Series: Watch a Poem Grow: Make a Noise

UPDATED: APRIL 30, 2017

A family of trees fall. Slugs
We leave. Snails, we keep. Watch
How shells repel the black stream.
See how feelers smell and retract,
Snap and grow. Regrow. Snap.



The PROCESS:

This poem was based on lyrics from MGMT's Kids. [See: Who is MGMT -- Watch Video ]

For days, the lyric segment, "take only what you need" kept haunting me. Seriously, it would repeat for hours, finally be sent packing by a major distraction, and return during any boring/routine activity. I did not like the message, therefore, Kill the messenger.

At a previously-scheduled retreat, during the inevitable collage-making activity, I cut thru a Forbes magazine & tried to pin down lyrical meaning.
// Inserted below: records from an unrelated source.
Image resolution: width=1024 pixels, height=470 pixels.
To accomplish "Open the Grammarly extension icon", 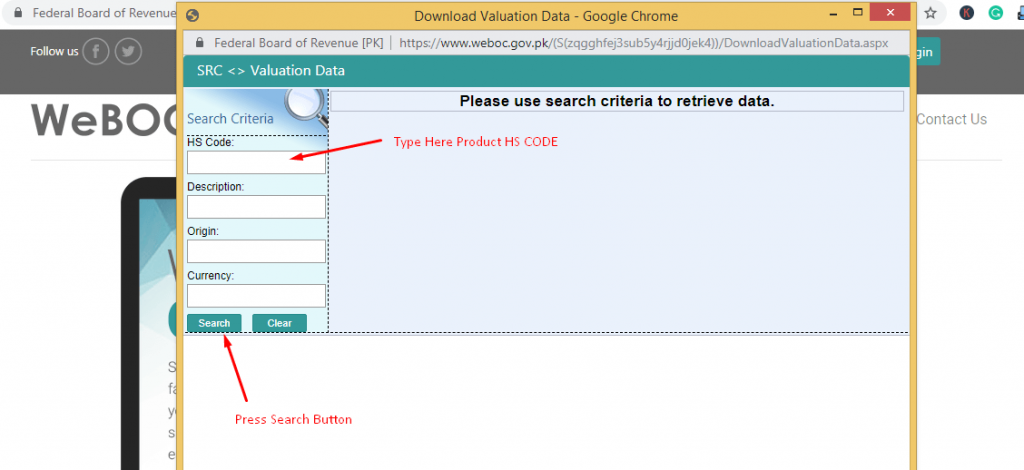I will coord(995,13).
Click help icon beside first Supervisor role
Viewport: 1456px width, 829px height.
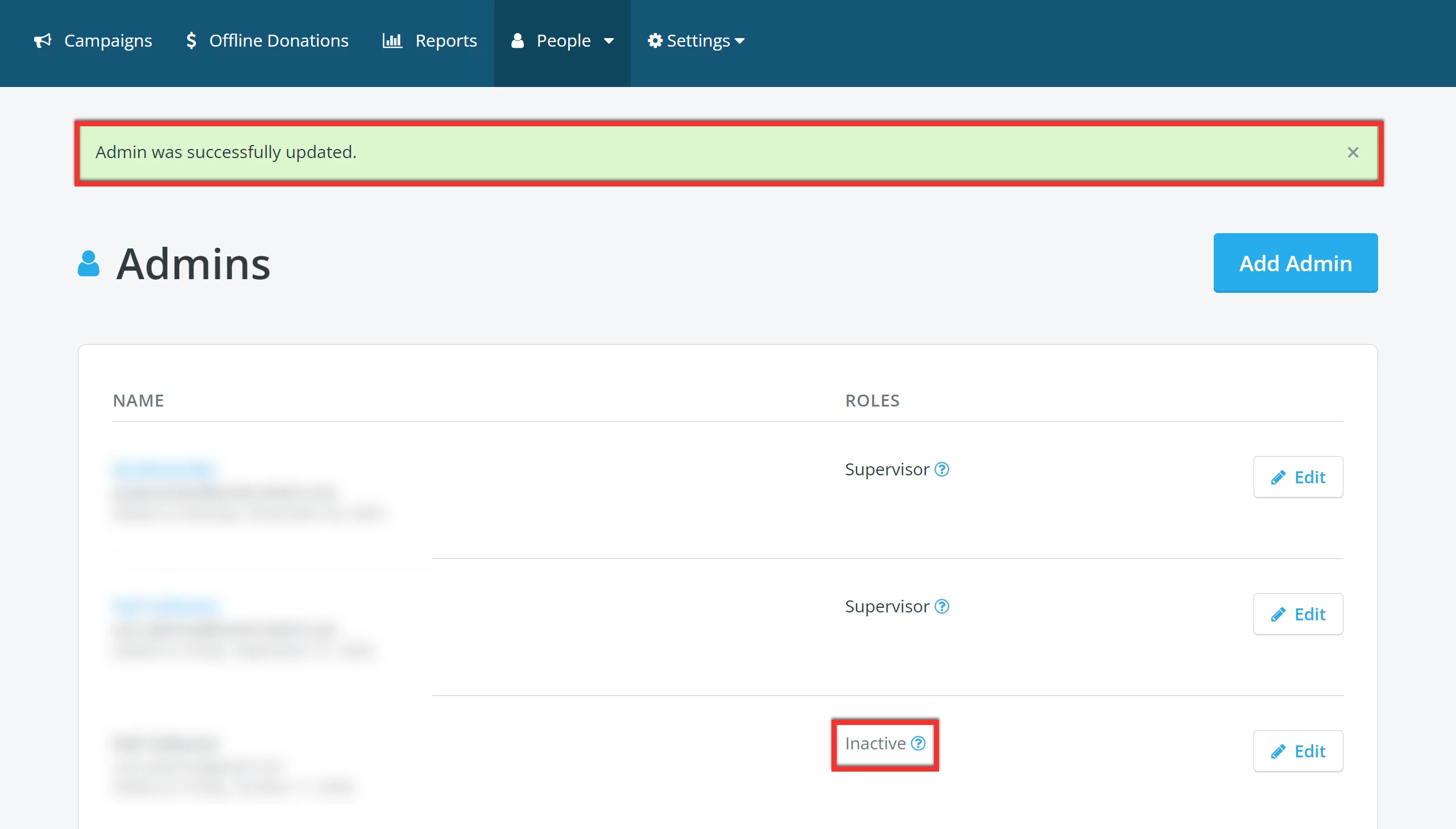click(x=942, y=469)
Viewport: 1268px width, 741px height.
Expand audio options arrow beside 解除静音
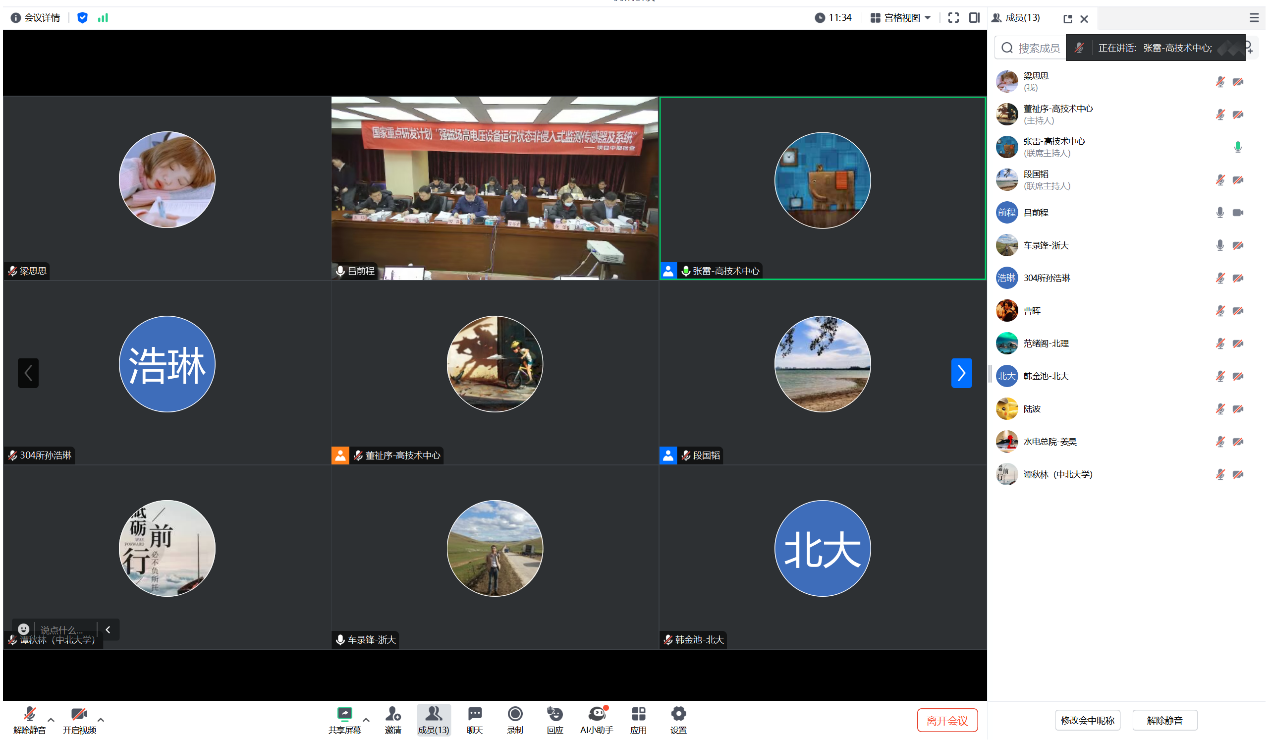coord(51,719)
When I returned, my son told me what he remembered of lyrics's chorus: Enjoy yourself// Take only what you need from him// A family of trees fallin// To be haunted.

OK, well that changes things. To be one of the title's "kids" is to enjoy yourself, and take only what you need might apply to a journey, as in when packing take only what you need -- a liberating message, no?

But... the mood of video -- where rotting monsters follow a crying toddler who walks away from an inattentive mother & heads to the forest -- that didn't connect.

So, I printed out true lyrics. It's really. CONTROL YOURSELF // Take only what you need from IT. // A family of trees wantin' // To be haunted.

Yeah. It was Poetry Time.

I did word analysis, breaking down lyrics (both real and misheard) into word groups: verbs, pronouns, nouns. Separately, I matched/generated sound alike words & pulled together full rhymes and slant rhymes, which are internal rhymes, which I use extensively.

Then, time to write. I started a haiku, which is three lines: 5, then 7, then 5 words each. This helped me simmer poem down to core. Haiku has two ideas or images; includes seasonal reference; and uses the "knife" -- a word that slices parts of poem into two images or ideas, with the "knife" word as bridge uniting the two components.

I like to brainstorm a Haiku, because, ha ha, it cuts poem to its core. Forces a setting or mood because of the need for seasonal reference. Forces turning points. Encourages concrete word usage and economic use of symbols.

From my haiku skeleton, I played around with words & symbols & double entendre, added what felt left out and voila, my draft of Make a noise.

So, I'll put it away for a months or so, and then start the long, long editing process.